───── Exercise text ─────

Trustly Exec speaks on the importance of account-to-account payments
In a recent interview, Ciaran O’Malley, Vice President of Partnerships at Trustly and involved in open banking initiatives in the UK, spoke at length about the industry trends surrounding the rise of online payments that are rapidly becoming prevalent in many parts of Europe, such as Sweden, Estonia, Finland, and The Netherlands.
The discussion focused on two underlying trends surrounding the rise of account-to-account payments – convenience and customer interaction with banks.
Convenience is a major factor in conversion, so Trustly aims to make it as simple as possible for customers to make payments online. The innovative BankID system streamlines internet transactions, without the need for users to remember lengthy card details and passwords – a factor which O’Malley believes responsible for many customers abandoning payments at the checkout screen. This is especially true if credit or debit card details expire, something that never happens with Trustly’s system.
The firm is continuously looking for ways to make transactions to online casinos and other verticals the easiest they possibly can be, most recently by installing QR codes onto the tables of brick-and-mortar casinos.

─────

__Work instruction__
Write the next part of the article on account-to-account payments, starting after its last sentence. The records that follow were taken from a different source than the text.

───── Entries provided ─────

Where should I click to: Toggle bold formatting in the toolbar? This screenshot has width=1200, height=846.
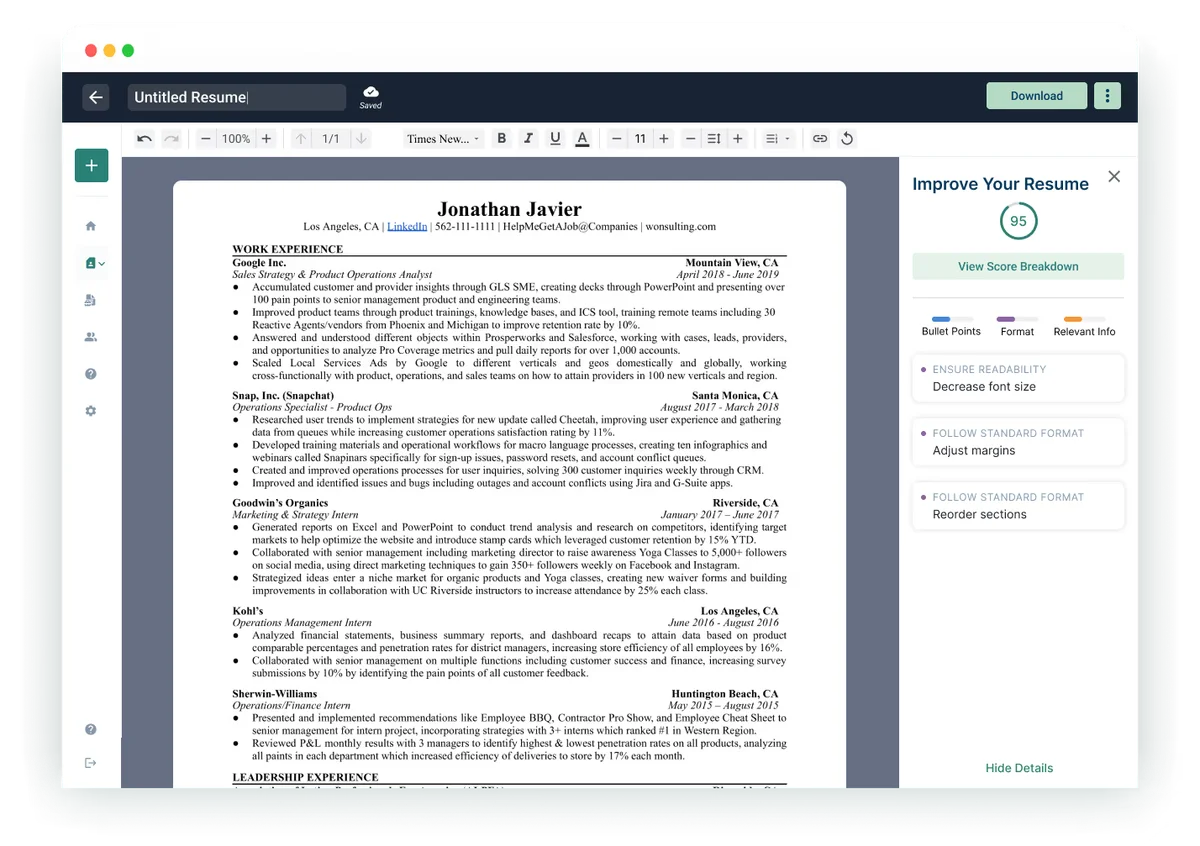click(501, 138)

─────
───── Entries provided ─────

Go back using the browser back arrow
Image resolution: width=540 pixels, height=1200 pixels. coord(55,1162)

─────

__Result of the exercise__
Moreover, excellent customer experience has become a necessity for any banking service. A one-size-fits-all approach to customer service has been made obsolete by the rise of personal financial management apps that allow users to tailor their experience has meant that this is now the assumed norm. Further, Trustly’s own research suggests that 65% of consumers consider the refund experience when purchasing online, demonstrating the demand for Trustly’s instant refund service which allows merchants to swiftly fulfill the needs of their customers.
Why don’t more banks provide their own account-to-account services?
Amongst other topics, O’Malley also discussed the problems facing merchants seeking to start providing their own account-to-account payment service and why, as a result, they instead turn to companies such as Trustly.
Multiple areas of investment for aspects like coverage, maintenance, backend processes, and payment risk are all required but many banks lack the infrastructure or staff needed to install these necessities.
Simply building a direct integration to the APIs (Application Programming Interface) is not enough as they only allow for the initiation of payments and offer nothing in the form of refunds or reconciliation.
Bank payments are also not guaranteed so there needs to be a system in place to manage the risk of initiated payments not being settled. There is normally no way of predicting if this will happen so procedures need to be in place beforehand.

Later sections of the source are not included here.